Embedding(Vectorizing) step.

embedded_elements = embedding_encoder.embed_documents(elements=elements)

Next, we will extract the newly generated embeddings and generate an ID for each.

embeddings = [e.embeddings for e in embedded_elements]
ids = [i for i in range(len(embeddings))]

To ensure that you have the same number of IDs and embeddings, you can add an assertion check before inserting the data into Milvus.

This check will help you catch any discrepancies early and prevent issues during the insertion process.

assert len(embeddings) == len(ids)

Next, we will prepare our data for insertion using the structure given below.

data = [ids, embeddings]

Lastly, we will insert the embedded data into our Milvus vector database.

collection.insert(data)

d) Creating an Index

In the below index_params, the "metric_type" given the value "L2", specifies that the distance metric used for similarity search is L2 (Euclidean distance).

The "index_type," given the value "IVF_FLAT," specifies the type of index to be used. IVF_FLAT (Inverted File with Flat) is one of the indexing methods Milvus supports. It's suitable for large-scale similarity searches.

While "params": {"nlist": 128} defines the additional parameters for the index. “nlist“ is the number of clusters (or inverted lists) used in the index. A larger ”nlist“ value can improve search accuracy but requires more memory and computational resources.

from pymilvus import Index, IndexType

index_params = {
    "metric_type": "L2",
    "index_type": "IVF_FLAT",
    "params": {"nlist": 128}
}

collection.create_index(field_name="embedding", index_params=index_params)

We will then load the collection we have just created.

collection.load()

e) Querying (Searching for Similar Vectors)

First, we will define a search query to search inside the vector database. The below query_vector will include a list of 768 random floating-point numbers between 0 and 1.

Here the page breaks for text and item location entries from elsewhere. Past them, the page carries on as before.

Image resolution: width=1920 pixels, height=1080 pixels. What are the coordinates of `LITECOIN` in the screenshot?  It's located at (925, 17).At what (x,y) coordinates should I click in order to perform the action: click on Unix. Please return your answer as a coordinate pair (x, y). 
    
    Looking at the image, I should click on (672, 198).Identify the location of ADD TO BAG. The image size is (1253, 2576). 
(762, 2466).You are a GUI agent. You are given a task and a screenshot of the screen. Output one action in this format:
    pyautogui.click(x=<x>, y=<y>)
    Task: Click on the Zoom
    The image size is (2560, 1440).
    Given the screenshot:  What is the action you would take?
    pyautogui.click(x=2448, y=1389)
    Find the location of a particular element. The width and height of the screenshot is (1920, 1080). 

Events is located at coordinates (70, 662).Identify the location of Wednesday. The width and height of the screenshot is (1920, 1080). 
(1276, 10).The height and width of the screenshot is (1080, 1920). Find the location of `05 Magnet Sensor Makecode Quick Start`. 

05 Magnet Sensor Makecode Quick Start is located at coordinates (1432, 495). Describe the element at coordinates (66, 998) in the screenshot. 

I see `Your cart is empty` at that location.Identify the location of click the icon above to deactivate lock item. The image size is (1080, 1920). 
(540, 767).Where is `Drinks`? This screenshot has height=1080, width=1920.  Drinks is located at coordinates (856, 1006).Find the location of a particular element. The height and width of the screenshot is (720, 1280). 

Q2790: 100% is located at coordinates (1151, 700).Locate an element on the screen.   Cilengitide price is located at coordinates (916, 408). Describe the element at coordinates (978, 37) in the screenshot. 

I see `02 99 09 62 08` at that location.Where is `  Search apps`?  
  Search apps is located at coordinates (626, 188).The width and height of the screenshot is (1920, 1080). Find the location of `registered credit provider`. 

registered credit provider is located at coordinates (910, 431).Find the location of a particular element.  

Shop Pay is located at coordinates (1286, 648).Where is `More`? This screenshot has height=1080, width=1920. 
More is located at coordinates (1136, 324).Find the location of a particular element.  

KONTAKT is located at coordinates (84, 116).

query_vector = [random.random() for _ in range(768)]
search_params = {"metric_type": "L2", "params": {"nprobe": 10}}

Next, we will perform the similarity search using the given query vector.

results = collection.search(
    data=[query_vector],
    anns_field="embedding",
    param=search_params,
    limit=10,
    expr=None
)

Conclusion

Vector embeddings are numerical representations of unstructured data, such as ebooks, enabling machines to comprehend and analyze such data effectively. They play pivotal roles in recommendation systems, AI chatbots, and various GenAI applications, facilitating personalized experiences and insightful interactions. Throughout this blog, we've delved into the significance of vectorization and similarity search in constructing such applications.

We also discussed how to harness the power of the Unstructured Framework to seamlessly convert EPUB content into vector embeddings and the Milvus vector database to store and retrieve the most relevant results. By offering a comprehensive step-by-step guide, we equipped readers with the knowledge and tools to implement these operations seamlessly within their applications.